▶ Tugas Wajib:
a: Salin ulang kutipan tentang bulan Sya'ban dari "عَنْ عَائِشَةَ قَالَتْ" sampai dengan "1969, Muslim: 782)", lalu tukar "sebulan penuh" dengan "satu bulan penuh".
b: Teruskan kutipan tentang bulan Sya'ban mulai setelah kalimat terakhirnya.

▶ Kutipan Sumber:
Marhaban Ya Sya'ban

Bulan Sya’ban adalah bulan yang mulia, hendaknya kita mengisinya dengan memperbanyak amalan ibadah dan puasa secara khusus untuk melatih diri persiapan menyambut bulan Ramadhan agar nanti tidak kaget dengan perubahan spontan sehingga terasa berat bagi kita. Oleh karena itu, Rasulullah صلى الله عليه وسلم memperbanyak puasa pada bulan Sya’ban.
 
Gambar Ilustrasi

عَنْ عَائِشَةَ قَالَتْ : مَا رَأَيْتُ رَسُوْلَ اللهِ اسْتَكْمَلَ صِيَامَ شَهْرٍ إِلاَّ رَمَضَانَ, وَمَا رَأَيْتُهُ أَكْثَرَ صِيَامًا مِنْهُ فِيْ شَعْبَانَ
Dari Aisyah رضي الله عنها berkata: Saya tidak pernah mengetahui Nabi صلى الله عليه وسلم puasa sebulan penuh kecuali pada bulan Ramadhan, dan saya tidak pernah mengetahui dia lebih banyak berpuasa daripada di bulan sya’ban. (HR. Bukhari: 1969, Muslim: 782)

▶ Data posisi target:
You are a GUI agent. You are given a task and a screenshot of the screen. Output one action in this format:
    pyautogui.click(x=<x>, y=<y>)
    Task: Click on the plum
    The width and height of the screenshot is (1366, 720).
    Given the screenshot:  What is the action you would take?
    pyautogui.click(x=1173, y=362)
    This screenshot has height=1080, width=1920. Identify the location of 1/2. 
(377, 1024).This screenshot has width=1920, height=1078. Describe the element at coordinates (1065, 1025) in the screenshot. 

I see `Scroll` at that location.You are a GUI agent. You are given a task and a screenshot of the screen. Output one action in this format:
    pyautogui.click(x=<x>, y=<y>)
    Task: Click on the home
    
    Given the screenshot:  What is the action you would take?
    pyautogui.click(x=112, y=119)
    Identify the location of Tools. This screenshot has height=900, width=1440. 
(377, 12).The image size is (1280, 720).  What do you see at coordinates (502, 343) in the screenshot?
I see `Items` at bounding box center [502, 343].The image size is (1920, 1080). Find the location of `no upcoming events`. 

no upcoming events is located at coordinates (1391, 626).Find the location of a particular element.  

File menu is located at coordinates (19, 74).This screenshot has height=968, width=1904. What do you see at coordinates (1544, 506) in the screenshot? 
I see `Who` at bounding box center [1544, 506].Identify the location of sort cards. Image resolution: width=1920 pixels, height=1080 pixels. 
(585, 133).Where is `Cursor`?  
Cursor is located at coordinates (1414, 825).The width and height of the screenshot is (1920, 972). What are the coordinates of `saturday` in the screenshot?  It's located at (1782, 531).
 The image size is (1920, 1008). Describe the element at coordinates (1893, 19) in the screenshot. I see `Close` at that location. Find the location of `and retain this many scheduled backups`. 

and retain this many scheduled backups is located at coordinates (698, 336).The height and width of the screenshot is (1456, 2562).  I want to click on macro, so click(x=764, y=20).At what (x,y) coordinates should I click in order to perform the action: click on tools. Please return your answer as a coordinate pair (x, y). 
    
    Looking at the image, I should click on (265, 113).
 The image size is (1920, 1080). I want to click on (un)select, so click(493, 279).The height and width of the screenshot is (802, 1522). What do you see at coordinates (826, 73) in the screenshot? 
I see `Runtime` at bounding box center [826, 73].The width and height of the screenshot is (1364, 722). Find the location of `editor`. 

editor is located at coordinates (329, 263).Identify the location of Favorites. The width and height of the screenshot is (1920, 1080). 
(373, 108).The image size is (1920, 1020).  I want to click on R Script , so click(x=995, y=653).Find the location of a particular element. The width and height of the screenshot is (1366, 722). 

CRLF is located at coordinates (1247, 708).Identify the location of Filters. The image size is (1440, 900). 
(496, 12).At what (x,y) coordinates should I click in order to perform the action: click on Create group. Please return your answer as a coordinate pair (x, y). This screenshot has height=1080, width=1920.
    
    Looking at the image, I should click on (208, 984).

▶ Kunci Jawaban:
a:
عَنْ عَائِشَةَ قَالَتْ : مَا رَأَيْتُ رَسُوْلَ اللهِ اسْتَكْمَلَ صِيَامَ شَهْرٍ إِلاَّ رَمَضَانَ, وَمَا رَأَيْتُهُ أَكْثَرَ صِيَامًا مِنْهُ فِيْ شَعْبَانَ
Dari Aisyah رضي الله عنها berkata: Saya tidak pernah mengetahui Nabi صلى الله عليه وسلم puasa satu bulan penuh kecuali pada bulan Ramadhan, dan saya tidak pernah mengetahui dia lebih banyak berpuasa daripada di bulan sya’ban. (HR. Bukhari: 1969, Muslim: 782)

b:
Hikmah memperbanyak puasa di bulan Sya’ban dijelaskan dalam hadits yang lain:
عَنْ أُسَامَةَ بْنَ زَيْدٍ قَالَ: قُلْتُ يَا رَسُولَ اللَّهِ, لَمْ أَرَكَ تَصُومُ شَهْرًا مِنْ الشُّهُورِ مَا تَصُومُ مِنْ شَعْبَانَ, قَالَ : ذَلِكَ شَهْرٌ يَغْفُلُ النَّاسُ عَنْهُ بَيْنَ رَجَبٍ وَرَمَضَانَ, وَهُوَ شَهْرٌ تُرْفَعُ فِيهِ الْأَعْمَالُ إِلَى رَبِّ الْعَالَمِينَ, فَأُحِبُّ أَنْ يُرْفَعَ عَمَلِي وَأَنَا صَائِمٌ
Dari Usamah bin Zaid رضي الله عنه berkata: Saya bertanya: Wahai Rasulullah, saya tidak melihatmu berpuasa di bulan seperti engkau berpuasa di bulan Sya’ban (karena seringnya), beliau menjawab: “Bulan itu banyak manusia lalai,1 yaitu antara Rojab dan Ramadhan, bulan diangkat amal-amal kepada Robb semesta alam, dan saya ingin untuk diangkat amalku dalam keadaan puasa”.2
Hikmah lainnya adalah untuk persiapan bulan Ramadhan agar hati dan badan siap untuk menyambutnya dengan kesegaran dalam menjalan ketaatan kepada Allah عزّوجلّ.3



1.     Ketahuilah behawa menghidupkan waktu yang dilalaikan manusia memiliki beberapa faedah:
Pertama: Lebih tersembunyi dan jauh dari riya’.
Kedua: Lebih berat bagi jiwa, karena tabi’at manusia ingin ikut kebanyakan manusia.
Ketiga: Membela dan melindungi seluruh manusia dengan ketaatannya dari bencana. (Lihat Lathoiful Ma’arif hlm. 253)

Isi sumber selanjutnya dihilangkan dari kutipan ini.